• _Exercise objective_: All records need to be reproduced exactly. Keep every word as it is.

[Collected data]

== == ==

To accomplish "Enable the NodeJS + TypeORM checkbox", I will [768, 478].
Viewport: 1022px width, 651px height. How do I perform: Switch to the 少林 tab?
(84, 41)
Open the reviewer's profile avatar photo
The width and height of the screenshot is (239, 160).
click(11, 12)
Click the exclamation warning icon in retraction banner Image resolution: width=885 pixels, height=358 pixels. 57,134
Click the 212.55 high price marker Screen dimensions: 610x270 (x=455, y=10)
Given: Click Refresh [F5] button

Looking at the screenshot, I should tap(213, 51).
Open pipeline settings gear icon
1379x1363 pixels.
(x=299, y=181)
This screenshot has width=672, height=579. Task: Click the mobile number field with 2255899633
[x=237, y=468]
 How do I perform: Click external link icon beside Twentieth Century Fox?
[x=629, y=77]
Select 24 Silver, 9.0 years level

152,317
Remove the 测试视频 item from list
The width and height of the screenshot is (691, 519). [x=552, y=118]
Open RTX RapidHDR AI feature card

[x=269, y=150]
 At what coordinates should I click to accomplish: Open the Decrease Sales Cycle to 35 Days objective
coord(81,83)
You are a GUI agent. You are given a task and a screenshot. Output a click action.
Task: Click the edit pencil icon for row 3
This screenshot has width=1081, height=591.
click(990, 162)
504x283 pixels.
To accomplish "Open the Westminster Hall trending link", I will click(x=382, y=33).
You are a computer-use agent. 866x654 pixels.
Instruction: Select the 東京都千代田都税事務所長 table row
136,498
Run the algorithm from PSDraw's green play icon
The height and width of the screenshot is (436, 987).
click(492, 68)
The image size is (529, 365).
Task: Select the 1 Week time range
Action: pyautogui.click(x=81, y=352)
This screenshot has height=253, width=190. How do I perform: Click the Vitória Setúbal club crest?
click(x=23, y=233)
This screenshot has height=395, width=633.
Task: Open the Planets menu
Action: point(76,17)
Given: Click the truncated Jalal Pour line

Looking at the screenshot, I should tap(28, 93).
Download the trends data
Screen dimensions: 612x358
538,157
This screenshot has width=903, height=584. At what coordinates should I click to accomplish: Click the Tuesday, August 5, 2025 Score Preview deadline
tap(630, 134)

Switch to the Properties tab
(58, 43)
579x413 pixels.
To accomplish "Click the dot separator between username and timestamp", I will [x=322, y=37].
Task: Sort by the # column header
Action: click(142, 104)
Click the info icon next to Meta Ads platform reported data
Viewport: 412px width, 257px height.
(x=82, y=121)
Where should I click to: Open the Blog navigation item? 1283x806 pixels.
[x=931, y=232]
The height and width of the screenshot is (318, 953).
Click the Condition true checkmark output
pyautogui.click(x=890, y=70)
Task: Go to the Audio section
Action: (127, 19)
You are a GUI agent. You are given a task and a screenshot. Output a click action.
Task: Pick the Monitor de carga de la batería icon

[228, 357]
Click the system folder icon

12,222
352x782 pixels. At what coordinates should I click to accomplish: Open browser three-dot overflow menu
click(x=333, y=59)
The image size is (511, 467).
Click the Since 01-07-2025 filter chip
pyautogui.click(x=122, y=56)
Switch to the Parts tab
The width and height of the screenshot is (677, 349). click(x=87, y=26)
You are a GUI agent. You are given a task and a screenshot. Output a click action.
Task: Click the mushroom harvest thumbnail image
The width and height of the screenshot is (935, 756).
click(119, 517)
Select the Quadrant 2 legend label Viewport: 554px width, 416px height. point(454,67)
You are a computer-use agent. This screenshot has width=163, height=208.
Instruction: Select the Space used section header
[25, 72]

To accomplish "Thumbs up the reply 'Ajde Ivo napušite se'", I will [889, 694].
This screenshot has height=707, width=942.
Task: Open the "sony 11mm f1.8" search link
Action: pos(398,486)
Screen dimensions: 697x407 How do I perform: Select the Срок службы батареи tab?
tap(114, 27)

== == ==

• _Reply to the task_:
To accomplish "Enable the NodeJS + TypeORM checkbox", I will [768, 478].
Viewport: 1022px width, 651px height. How do I perform: Switch to the 少林 tab?
(84, 41)
Open the reviewer's profile avatar photo
The width and height of the screenshot is (239, 160).
click(11, 12)
Click the exclamation warning icon in retraction banner Image resolution: width=885 pixels, height=358 pixels. 57,134
Click the 212.55 high price marker Screen dimensions: 610x270 (x=455, y=10)
Given: Click Refresh [F5] button

Looking at the screenshot, I should tap(213, 51).
Open pipeline settings gear icon
1379x1363 pixels.
(x=299, y=181)
This screenshot has width=672, height=579. Task: Click the mobile number field with 2255899633
[x=237, y=468]
 How do I perform: Click external link icon beside Twentieth Century Fox?
[x=629, y=77]
Select 24 Silver, 9.0 years level

152,317
Remove the 测试视频 item from list
The width and height of the screenshot is (691, 519). [x=552, y=118]
Open RTX RapidHDR AI feature card

[x=269, y=150]
 At what coordinates should I click to accomplish: Open the Decrease Sales Cycle to 35 Days objective
coord(81,83)
You are a GUI agent. You are given a task and a screenshot. Output a click action.
Task: Click the edit pencil icon for row 3
This screenshot has width=1081, height=591.
click(990, 162)
504x283 pixels.
To accomplish "Open the Westminster Hall trending link", I will click(x=382, y=33).
You are a computer-use agent. 866x654 pixels.
Instruction: Select the 東京都千代田都税事務所長 table row
136,498
Run the algorithm from PSDraw's green play icon
The height and width of the screenshot is (436, 987).
click(492, 68)
The image size is (529, 365).
Task: Select the 1 Week time range
Action: pyautogui.click(x=81, y=352)
This screenshot has height=253, width=190. How do I perform: Click the Vitória Setúbal club crest?
click(x=23, y=233)
This screenshot has height=395, width=633.
Task: Open the Planets menu
Action: point(76,17)
Given: Click the truncated Jalal Pour line

Looking at the screenshot, I should tap(28, 93).
Download the trends data
Screen dimensions: 612x358
538,157
This screenshot has width=903, height=584. At what coordinates should I click to accomplish: Click the Tuesday, August 5, 2025 Score Preview deadline
tap(630, 134)

Switch to the Properties tab
(58, 43)
579x413 pixels.
To accomplish "Click the dot separator between username and timestamp", I will [x=322, y=37].
Task: Sort by the # column header
Action: click(142, 104)
Click the info icon next to Meta Ads platform reported data
Viewport: 412px width, 257px height.
(x=82, y=121)
Where should I click to: Open the Blog navigation item? 1283x806 pixels.
[x=931, y=232]
The height and width of the screenshot is (318, 953).
Click the Condition true checkmark output
pyautogui.click(x=890, y=70)
Task: Go to the Audio section
Action: (127, 19)
You are a GUI agent. You are given a task and a screenshot. Output a click action.
Task: Pick the Monitor de carga de la batería icon

[228, 357]
Click the system folder icon

12,222
352x782 pixels. At what coordinates should I click to accomplish: Open browser three-dot overflow menu
click(x=333, y=59)
The image size is (511, 467).
Click the Since 01-07-2025 filter chip
pyautogui.click(x=122, y=56)
Switch to the Parts tab
The width and height of the screenshot is (677, 349). click(x=87, y=26)
You are a GUI agent. You are given a task and a screenshot. Output a click action.
Task: Click the mushroom harvest thumbnail image
The width and height of the screenshot is (935, 756).
click(119, 517)
Select the Quadrant 2 legend label Viewport: 554px width, 416px height. point(454,67)
You are a computer-use agent. This screenshot has width=163, height=208.
Instruction: Select the Space used section header
[25, 72]

To accomplish "Thumbs up the reply 'Ajde Ivo napušite se'", I will [889, 694].
This screenshot has height=707, width=942.
Task: Open the "sony 11mm f1.8" search link
Action: pos(398,486)
Screen dimensions: 697x407 How do I perform: Select the Срок службы батареи tab?
tap(114, 27)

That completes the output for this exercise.